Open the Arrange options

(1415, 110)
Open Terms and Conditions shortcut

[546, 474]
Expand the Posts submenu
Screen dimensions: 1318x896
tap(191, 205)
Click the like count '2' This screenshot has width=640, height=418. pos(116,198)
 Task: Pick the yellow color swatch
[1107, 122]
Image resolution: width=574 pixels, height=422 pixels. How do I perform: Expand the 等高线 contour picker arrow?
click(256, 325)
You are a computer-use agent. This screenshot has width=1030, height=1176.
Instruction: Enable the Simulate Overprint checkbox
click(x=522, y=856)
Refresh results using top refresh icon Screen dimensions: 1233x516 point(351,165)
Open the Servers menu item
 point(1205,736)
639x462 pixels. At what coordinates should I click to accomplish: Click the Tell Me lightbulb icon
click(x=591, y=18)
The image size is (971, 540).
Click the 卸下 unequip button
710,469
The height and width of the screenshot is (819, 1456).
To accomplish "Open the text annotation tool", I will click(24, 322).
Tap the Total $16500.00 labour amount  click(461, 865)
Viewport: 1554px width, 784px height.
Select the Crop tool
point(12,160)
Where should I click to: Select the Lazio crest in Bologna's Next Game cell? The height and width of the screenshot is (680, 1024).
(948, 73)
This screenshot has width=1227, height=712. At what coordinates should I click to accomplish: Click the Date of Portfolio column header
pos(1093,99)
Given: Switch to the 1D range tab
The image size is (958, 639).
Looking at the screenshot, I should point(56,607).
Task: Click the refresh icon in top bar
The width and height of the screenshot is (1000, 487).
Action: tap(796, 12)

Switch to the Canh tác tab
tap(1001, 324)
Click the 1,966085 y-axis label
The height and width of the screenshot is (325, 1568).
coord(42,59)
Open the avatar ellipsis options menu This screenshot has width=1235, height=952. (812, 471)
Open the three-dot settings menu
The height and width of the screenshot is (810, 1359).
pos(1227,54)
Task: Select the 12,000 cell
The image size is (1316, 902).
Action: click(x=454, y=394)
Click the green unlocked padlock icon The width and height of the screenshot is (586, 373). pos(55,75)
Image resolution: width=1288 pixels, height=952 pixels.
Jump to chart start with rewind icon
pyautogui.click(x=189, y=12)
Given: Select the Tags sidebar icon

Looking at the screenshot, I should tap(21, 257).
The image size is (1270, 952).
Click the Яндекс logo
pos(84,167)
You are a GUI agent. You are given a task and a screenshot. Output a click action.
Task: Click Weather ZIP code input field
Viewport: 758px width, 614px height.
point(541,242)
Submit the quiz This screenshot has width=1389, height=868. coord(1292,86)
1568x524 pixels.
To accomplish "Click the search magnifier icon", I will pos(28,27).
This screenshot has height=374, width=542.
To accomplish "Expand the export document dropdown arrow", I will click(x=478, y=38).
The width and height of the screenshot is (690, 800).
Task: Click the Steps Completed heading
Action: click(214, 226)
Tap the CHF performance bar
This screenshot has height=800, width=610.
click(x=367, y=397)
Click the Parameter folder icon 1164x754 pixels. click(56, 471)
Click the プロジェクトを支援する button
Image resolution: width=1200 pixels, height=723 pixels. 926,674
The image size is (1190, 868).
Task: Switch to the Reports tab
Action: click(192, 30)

-*-*-

* [PROBLEM DETAILS] Output every line of the data above as a Markdown table with the columns Row and Line, where Row numbers each line in order and blank lines are omitted.

* [COMPLETE OUTPUT]
| Row | Line |
|---|---|
| 1 | Open the Arrange options |
| 2 | (1415, 110) |
| 3 | Open Terms and Conditions shortcut |
| 4 | [546, 474] |
| 5 | Expand the Posts submenu |
| 6 | Screen dimensions: 1318x896 |
| 7 | tap(191, 205) |
| 8 | Click the like count '2' This screenshot has width=640, height=418. pos(116,198) |
| 9 |  Task: Pick the yellow color swatch |
| 10 | [1107, 122] |
| 11 | Image resolution: width=574 pixels, height=422 pixels. How do I perform: Expand the 等高线 contour picker arrow? |
| 12 | click(256, 325) |
| 13 | You are a computer-use agent. This screenshot has width=1030, height=1176. |
| 14 | Instruction: Enable the Simulate Overprint checkbox |
| 15 | click(x=522, y=856) |
| 16 | Refresh results using top refresh icon Screen dimensions: 1233x516 point(351,165) |
| 17 | Open the Servers menu item |
| 18 |  point(1205,736) |
| 19 | 639x462 pixels. At what coordinates should I click to accomplish: Click the Tell Me lightbulb icon |
| 20 | click(x=591, y=18) |
| 21 | The image size is (971, 540). |
| 22 | Click the 卸下 unequip button |
| 23 | 710,469 |
| 24 | The height and width of the screenshot is (819, 1456). |
| 25 | To accomplish "Open the text annotation tool", I will click(24, 322). |
| 26 | Tap the Total $16500.00 labour amount  click(461, 865) |
| 27 | Viewport: 1554px width, 784px height. |
| 28 | Select the Crop tool |
| 29 | point(12,160) |
| 30 | Where should I click to: Select the Lazio crest in Bologna's Next Game cell? The height and width of the screenshot is (680, 1024). |
| 31 | (948, 73) |
| 32 | This screenshot has width=1227, height=712. At what coordinates should I click to accomplish: Click the Date of Portfolio column header |
| 33 | pos(1093,99) |
| 34 | Given: Switch to the 1D range tab |
| 35 | The image size is (958, 639). |
| 36 | Looking at the screenshot, I should point(56,607). |
| 37 | Task: Click the refresh icon in top bar |
| 38 | The width and height of the screenshot is (1000, 487). |
| 39 | Action: tap(796, 12) |
| 40 | Switch to the Canh tác tab |
| 41 | tap(1001, 324) |
| 42 | Click the 1,966085 y-axis label |
| 43 | The height and width of the screenshot is (325, 1568). |
| 44 | coord(42,59) |
| 45 | Open the avatar ellipsis options menu This screenshot has width=1235, height=952. (812, 471) |
| 46 | Open the three-dot settings menu |
| 47 | The height and width of the screenshot is (810, 1359). |
| 48 | pos(1227,54) |
| 49 | Task: Select the 12,000 cell |
| 50 | The image size is (1316, 902). |
| 51 | Action: click(x=454, y=394) |
| 52 | Click the green unlocked padlock icon The width and height of the screenshot is (586, 373). pos(55,75) |
| 53 | Image resolution: width=1288 pixels, height=952 pixels. |
| 54 | Jump to chart start with rewind icon |
| 55 | pyautogui.click(x=189, y=12) |
| 56 | Given: Select the Tags sidebar icon |
| 57 | Looking at the screenshot, I should tap(21, 257). |
| 58 | The image size is (1270, 952). |
| 59 | Click the Яндекс logo |
| 60 | pos(84,167) |
| 61 | You are a GUI agent. You are given a task and a screenshot. Output a click action. |
| 62 | Task: Click Weather ZIP code input field |
| 63 | Viewport: 758px width, 614px height. |
| 64 | point(541,242) |
| 65 | Submit the quiz This screenshot has width=1389, height=868. coord(1292,86) |
| 66 | 1568x524 pixels. |
| 67 | To accomplish "Click the search magnifier icon", I will pos(28,27). |
| 68 | This screenshot has height=374, width=542. |
| 69 | To accomplish "Expand the export document dropdown arrow", I will click(x=478, y=38). |
| 70 | The width and height of the screenshot is (690, 800). |
| 71 | Task: Click the Steps Completed heading |
| 72 | Action: click(214, 226) |
| 73 | Tap the CHF performance bar |
| 74 | This screenshot has height=800, width=610. |
| 75 | click(x=367, y=397) |
| 76 | Click the Parameter folder icon 1164x754 pixels. click(56, 471) |
| 77 | Click the プロジェクトを支援する button |
| 78 | Image resolution: width=1200 pixels, height=723 pixels. 926,674 |
| 79 | The image size is (1190, 868). |
| 80 | Task: Switch to the Reports tab |
| 81 | Action: click(192, 30) |